Proper record-keeping is another component of due diligence. Preparers must retain specific documents for three years from the return’s due date. These records include a copy of Form 8867, credit computation worksheets, and detailed notes of any additional inquiries made to the client and their responses. These files provide proof that the preparer fulfilled their obligations if the IRS questions the return.
The penalty for failing to meet due diligence requirements is specified in Internal Revenue Code Section 6695. The amount is adjusted for inflation annually, and for returns filed in 2025, the penalty is $635 per failure. A preparer can be penalized for each of the previously mentioned credits or the HOH filing status on a single return where they did not exercise the required care.
The assessment is not a single penalty per return but per individual failure on that return. For instance, if a preparer fails to properly document eligibility for both the EITC and Head of Household status on the same client’s return, the IRS can assess two separate penalties. A single tax return claiming all four categories of benefits could result in a total penalty of $2,540 for the preparer if due diligence failures are found for each one.

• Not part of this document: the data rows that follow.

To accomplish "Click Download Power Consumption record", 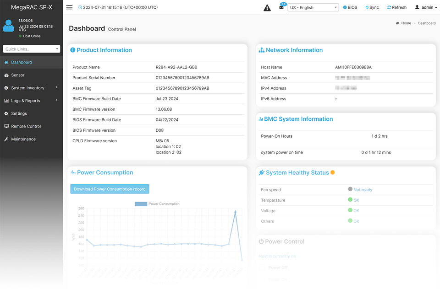I will coord(110,188).

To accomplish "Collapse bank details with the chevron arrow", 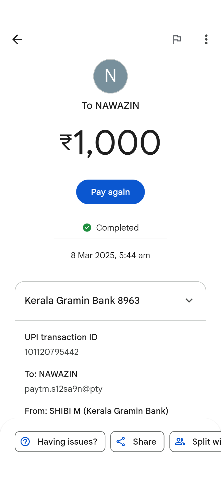I will 189,300.
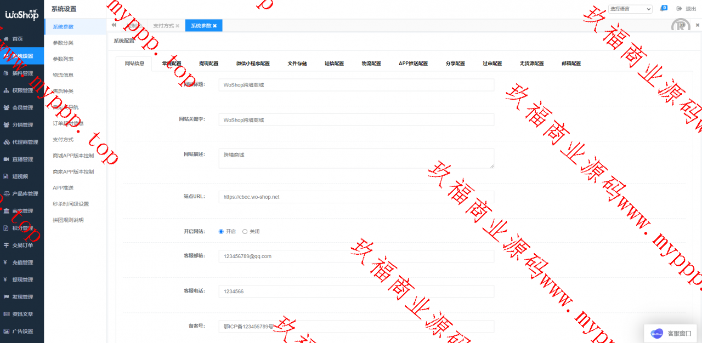Click the 广告设置 image icon
The height and width of the screenshot is (343, 702).
[x=6, y=331]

The IRS identifies potential due diligence failures through several channels. A preparer’s compliance often comes under scrutiny when a client’s return is selected for an audit. If an audit reveals the taxpayer was ineligible for a credit, the IRS will then investigate the preparer. The agency also uses data analytics to identify patterns of questionable returns from a single preparer, which can trigger a direct examination.
When the IRS initiates a due diligence examination, the preparer receives a formal notice requesting the complete files for specific client returns. The preparer must provide all mandated records, including copies of Form 8867, computation worksheets, and notes from client interviews. An examiner reviews these documents to determine if the preparer took the necessary steps to verify eligibility.

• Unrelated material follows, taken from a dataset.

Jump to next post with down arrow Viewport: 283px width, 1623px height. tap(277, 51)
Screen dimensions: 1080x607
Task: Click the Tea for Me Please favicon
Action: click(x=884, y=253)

If the examiner concludes that the preparer did not meet the requirements, the IRS will issue a report detailing the proposed penalties. This report explains the specific failures identified for each client’s return. Following this report, the preparer will receive a formal notice and demand for payment for the assessed penalties.
A preparer assessed a due diligence penalty has the right to challenge it. The primary basis for having the penalty abated is to demonstrate the failure was due to “reasonable cause” and not willful neglect. Reasonable cause is determined case-by-case, requiring a preparer to show they had robust compliance procedures and the failure was an isolated incident.
To contest the penalty, the preparer must respond to the IRS notice with a written explanation detailing why reasonable cause exists. The preparer must provide supporting documentation, such as office procedure manuals, staff training materials, and evidence of a strong overall compliance record. This evidence aims to prove that the error was an anomaly rather than a result of systemic carelessness.
If the initial request for abatement is denied by the examiner, the preparer can escalate the case. The next step is to file a formal protest and request a conference with the IRS Independent Office of Appeals. This office is separate from the compliance division that proposed the penalty and provides an impartial venue to review the case. The appeals officer will consider the facts and the preparer’s arguments before making a final determination on the penalty.